Supplied information.

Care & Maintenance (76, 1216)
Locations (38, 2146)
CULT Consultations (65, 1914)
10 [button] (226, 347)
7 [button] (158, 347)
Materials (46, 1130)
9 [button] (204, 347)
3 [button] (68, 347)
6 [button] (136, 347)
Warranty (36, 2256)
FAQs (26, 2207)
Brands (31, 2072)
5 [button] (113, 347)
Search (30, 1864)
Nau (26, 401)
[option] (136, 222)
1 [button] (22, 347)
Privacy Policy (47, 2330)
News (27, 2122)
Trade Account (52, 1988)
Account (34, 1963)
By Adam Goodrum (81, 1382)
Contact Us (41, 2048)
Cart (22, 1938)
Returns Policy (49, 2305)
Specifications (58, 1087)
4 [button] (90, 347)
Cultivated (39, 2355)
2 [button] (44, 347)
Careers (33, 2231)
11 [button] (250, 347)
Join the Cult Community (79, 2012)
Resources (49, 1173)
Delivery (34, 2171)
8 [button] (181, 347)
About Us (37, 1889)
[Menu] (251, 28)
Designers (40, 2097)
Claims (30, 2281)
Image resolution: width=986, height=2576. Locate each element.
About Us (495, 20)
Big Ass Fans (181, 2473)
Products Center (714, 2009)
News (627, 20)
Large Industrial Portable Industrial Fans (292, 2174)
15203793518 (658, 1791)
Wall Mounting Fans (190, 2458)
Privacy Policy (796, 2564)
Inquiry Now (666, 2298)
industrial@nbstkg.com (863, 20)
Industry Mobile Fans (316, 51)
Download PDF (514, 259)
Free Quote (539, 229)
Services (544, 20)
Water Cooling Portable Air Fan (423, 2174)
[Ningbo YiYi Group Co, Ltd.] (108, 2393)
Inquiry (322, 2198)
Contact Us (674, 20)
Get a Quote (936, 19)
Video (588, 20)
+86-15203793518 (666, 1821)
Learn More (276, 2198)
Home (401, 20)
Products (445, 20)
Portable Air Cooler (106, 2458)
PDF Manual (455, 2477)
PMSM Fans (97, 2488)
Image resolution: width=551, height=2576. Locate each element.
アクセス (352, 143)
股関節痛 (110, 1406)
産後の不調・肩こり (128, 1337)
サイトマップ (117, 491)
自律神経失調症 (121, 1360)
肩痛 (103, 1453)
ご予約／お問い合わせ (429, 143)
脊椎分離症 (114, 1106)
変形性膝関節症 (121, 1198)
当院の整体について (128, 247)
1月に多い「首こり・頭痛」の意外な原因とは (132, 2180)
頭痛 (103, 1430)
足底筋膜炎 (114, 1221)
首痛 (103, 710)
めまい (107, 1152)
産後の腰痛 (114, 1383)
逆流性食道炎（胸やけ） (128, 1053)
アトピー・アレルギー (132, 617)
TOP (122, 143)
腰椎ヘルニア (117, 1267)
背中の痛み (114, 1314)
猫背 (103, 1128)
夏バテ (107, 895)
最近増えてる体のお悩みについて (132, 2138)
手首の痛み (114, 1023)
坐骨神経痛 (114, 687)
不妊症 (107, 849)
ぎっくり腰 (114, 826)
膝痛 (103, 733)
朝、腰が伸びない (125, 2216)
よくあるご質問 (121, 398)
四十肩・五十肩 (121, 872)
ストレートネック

What the task requires. An exact written copy of every entry is the required answer.

Completed task.
Care & Maintenance (76, 1216)
Locations (38, 2146)
CULT Consultations (65, 1914)
10 [button] (226, 347)
7 [button] (158, 347)
Materials (46, 1130)
9 [button] (204, 347)
3 [button] (68, 347)
6 [button] (136, 347)
Warranty (36, 2256)
FAQs (26, 2207)
Brands (31, 2072)
5 [button] (113, 347)
Search (30, 1864)
Nau (26, 401)
[option] (136, 222)
1 [button] (22, 347)
Privacy Policy (47, 2330)
News (27, 2122)
Trade Account (52, 1988)
Account (34, 1963)
By Adam Goodrum (81, 1382)
Contact Us (41, 2048)
Cart (22, 1938)
Returns Policy (49, 2305)
Specifications (58, 1087)
4 [button] (90, 347)
Cultivated (39, 2355)
2 [button] (44, 347)
Careers (33, 2231)
11 [button] (250, 347)
Join the Cult Community (79, 2012)
Resources (49, 1173)
Delivery (34, 2171)
8 [button] (181, 347)
About Us (37, 1889)
[Menu] (251, 28)
Designers (40, 2097)
Claims (30, 2281)
Image resolution: width=986, height=2576. Locate each element.
About Us (495, 20)
Big Ass Fans (181, 2473)
Products Center (714, 2009)
News (627, 20)
Large Industrial Portable Industrial Fans (292, 2174)
15203793518 (658, 1791)
Wall Mounting Fans (190, 2458)
Privacy Policy (796, 2564)
Inquiry Now (666, 2298)
industrial@nbstkg.com (863, 20)
Industry Mobile Fans (316, 51)
Download PDF (514, 259)
Free Quote (539, 229)
Services (544, 20)
Water Cooling Portable Air Fan (423, 2174)
[Ningbo YiYi Group Co, Ltd.] (108, 2393)
Inquiry (322, 2198)
Contact Us (674, 20)
Get a Quote (936, 19)
Video (588, 20)
+86-15203793518 (666, 1821)
Learn More (276, 2198)
Home (401, 20)
Products (445, 20)
Portable Air Cooler (106, 2458)
PDF Manual (455, 2477)
PMSM Fans (97, 2488)
Image resolution: width=551, height=2576. Locate each element.
アクセス (352, 143)
股関節痛 (110, 1406)
産後の不調・肩こり (128, 1337)
サイトマップ (117, 491)
自律神経失調症 (121, 1360)
肩痛 (103, 1453)
ご予約／お問い合わせ (429, 143)
脊椎分離症 (114, 1106)
変形性膝関節症 (121, 1198)
当院の整体について (128, 247)
1月に多い「首こり・頭痛」の意外な原因とは (132, 2180)
頭痛 (103, 1430)
足底筋膜炎 (114, 1221)
首痛 (103, 710)
めまい (107, 1152)
産後の腰痛 (114, 1383)
逆流性食道炎（胸やけ） (128, 1053)
アトピー・アレルギー (132, 617)
TOP (122, 143)
腰椎ヘルニア (117, 1267)
背中の痛み (114, 1314)
猫背 (103, 1128)
夏バテ (107, 895)
最近増えてる体のお悩みについて (132, 2138)
手首の痛み (114, 1023)
坐骨神経痛 (114, 687)
不妊症 (107, 849)
ぎっくり腰 (114, 826)
膝痛 (103, 733)
朝、腰が伸びない (125, 2216)
よくあるご質問 (121, 398)
四十肩・五十肩 (121, 872)
ストレートネック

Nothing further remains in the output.